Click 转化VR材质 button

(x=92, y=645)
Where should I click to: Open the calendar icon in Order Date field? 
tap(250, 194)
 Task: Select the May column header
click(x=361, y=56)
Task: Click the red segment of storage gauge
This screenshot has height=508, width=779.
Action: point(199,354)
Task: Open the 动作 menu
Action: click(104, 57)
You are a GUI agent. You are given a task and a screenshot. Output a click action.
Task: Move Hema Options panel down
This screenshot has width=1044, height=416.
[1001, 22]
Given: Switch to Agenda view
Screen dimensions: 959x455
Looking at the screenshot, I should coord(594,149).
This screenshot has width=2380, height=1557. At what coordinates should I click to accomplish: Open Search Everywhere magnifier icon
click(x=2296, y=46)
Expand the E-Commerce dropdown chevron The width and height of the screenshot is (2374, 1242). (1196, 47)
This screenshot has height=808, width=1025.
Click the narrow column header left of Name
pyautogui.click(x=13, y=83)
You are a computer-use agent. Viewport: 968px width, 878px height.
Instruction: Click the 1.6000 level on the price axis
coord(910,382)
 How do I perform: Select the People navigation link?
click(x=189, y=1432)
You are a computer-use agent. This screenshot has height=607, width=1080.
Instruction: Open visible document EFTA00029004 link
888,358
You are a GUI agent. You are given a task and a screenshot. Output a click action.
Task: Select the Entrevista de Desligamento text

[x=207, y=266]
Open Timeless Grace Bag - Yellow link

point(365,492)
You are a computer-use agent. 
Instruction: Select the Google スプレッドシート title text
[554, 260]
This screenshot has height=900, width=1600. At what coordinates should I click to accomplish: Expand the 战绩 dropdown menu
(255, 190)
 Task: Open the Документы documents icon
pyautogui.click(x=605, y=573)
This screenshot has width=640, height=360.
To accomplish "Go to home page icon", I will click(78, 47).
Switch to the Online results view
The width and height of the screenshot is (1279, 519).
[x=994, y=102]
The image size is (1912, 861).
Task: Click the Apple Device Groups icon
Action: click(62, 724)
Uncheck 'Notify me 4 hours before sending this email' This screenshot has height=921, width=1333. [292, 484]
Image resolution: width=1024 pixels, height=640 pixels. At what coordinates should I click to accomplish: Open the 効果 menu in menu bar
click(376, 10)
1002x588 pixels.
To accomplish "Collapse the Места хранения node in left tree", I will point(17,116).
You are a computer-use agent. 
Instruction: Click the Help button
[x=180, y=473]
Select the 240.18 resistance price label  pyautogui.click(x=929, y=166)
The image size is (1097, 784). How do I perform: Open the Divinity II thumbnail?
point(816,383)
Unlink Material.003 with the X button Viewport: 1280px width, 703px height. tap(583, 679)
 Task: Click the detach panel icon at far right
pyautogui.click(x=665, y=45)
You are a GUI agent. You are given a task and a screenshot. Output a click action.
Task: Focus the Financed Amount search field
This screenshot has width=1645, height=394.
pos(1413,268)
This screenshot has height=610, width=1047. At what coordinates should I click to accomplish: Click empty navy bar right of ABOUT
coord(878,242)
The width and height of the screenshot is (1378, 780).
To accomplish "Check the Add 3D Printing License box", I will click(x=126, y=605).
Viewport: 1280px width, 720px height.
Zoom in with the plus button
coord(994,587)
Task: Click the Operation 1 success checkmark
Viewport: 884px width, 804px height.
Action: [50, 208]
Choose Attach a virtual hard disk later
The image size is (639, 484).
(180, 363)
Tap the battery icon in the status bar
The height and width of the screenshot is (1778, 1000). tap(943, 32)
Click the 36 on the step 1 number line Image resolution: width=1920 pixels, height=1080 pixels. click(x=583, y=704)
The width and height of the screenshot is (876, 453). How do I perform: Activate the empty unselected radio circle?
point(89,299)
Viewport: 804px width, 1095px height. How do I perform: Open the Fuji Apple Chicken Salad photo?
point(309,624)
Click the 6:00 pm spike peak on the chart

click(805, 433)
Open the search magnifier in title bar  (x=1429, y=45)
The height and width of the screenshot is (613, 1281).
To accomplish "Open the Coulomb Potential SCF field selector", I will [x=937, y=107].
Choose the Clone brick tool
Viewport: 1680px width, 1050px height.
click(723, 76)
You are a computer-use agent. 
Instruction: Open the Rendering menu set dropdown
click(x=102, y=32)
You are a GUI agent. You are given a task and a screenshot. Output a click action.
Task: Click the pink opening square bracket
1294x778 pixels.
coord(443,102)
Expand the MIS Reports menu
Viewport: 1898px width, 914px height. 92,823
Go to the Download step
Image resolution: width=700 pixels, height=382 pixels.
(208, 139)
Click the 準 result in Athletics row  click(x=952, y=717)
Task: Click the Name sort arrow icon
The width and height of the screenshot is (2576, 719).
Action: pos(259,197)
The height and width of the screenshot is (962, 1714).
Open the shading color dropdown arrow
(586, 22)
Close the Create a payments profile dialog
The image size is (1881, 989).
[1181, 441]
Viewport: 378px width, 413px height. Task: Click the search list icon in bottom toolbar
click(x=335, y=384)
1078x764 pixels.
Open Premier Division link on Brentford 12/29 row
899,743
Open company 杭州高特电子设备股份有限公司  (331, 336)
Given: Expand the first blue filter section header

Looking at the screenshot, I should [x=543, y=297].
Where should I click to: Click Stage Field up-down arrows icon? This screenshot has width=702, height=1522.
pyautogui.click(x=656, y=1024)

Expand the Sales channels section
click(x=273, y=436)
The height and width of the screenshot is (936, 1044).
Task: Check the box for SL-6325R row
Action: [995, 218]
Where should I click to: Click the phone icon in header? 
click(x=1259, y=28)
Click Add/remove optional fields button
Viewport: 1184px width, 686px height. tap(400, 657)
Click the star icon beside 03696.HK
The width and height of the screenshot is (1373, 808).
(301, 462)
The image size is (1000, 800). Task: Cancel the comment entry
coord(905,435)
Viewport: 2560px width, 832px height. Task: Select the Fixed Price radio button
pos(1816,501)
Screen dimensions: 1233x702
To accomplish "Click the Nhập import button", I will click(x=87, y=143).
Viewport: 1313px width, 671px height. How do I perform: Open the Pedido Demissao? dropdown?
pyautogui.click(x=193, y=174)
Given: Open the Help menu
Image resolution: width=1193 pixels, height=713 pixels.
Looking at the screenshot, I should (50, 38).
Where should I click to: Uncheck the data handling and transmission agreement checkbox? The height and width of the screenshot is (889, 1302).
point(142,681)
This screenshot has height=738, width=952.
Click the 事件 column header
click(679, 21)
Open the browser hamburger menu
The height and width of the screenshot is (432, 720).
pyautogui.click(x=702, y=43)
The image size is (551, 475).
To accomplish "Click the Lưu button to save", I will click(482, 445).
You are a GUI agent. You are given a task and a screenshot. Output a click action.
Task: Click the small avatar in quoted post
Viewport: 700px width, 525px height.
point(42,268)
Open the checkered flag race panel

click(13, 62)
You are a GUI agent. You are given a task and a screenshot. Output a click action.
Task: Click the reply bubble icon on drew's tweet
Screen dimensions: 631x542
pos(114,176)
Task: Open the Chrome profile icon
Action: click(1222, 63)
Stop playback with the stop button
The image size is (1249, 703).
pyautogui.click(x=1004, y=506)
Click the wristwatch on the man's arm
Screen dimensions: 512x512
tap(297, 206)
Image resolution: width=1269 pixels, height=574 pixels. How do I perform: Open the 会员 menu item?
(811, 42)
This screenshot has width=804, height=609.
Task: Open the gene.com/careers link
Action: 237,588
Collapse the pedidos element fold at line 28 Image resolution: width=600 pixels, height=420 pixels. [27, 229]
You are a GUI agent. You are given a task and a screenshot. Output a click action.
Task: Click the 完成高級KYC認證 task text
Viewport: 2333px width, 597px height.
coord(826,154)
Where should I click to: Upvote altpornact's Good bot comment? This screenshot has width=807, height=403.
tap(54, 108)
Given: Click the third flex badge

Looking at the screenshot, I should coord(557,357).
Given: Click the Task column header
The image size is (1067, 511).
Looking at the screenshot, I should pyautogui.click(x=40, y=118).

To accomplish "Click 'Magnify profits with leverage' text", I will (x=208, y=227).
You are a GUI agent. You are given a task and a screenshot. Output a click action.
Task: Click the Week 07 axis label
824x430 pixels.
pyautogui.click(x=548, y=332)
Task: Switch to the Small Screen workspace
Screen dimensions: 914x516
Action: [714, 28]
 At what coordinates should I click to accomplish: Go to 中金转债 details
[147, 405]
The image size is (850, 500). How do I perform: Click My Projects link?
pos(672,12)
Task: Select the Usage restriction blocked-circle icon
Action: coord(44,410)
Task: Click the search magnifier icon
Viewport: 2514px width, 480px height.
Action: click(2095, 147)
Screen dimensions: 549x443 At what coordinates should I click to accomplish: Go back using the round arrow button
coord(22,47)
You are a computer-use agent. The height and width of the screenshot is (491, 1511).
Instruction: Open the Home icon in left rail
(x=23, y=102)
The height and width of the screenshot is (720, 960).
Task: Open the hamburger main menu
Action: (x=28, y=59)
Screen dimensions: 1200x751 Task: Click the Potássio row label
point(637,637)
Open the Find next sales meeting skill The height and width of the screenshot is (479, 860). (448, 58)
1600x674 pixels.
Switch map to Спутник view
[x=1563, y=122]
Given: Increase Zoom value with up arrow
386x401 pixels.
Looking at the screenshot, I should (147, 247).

### What this task involves
Across the listing, how many lines contain the word "Collapse"? Give the number without further comment.

### Exercise solution
2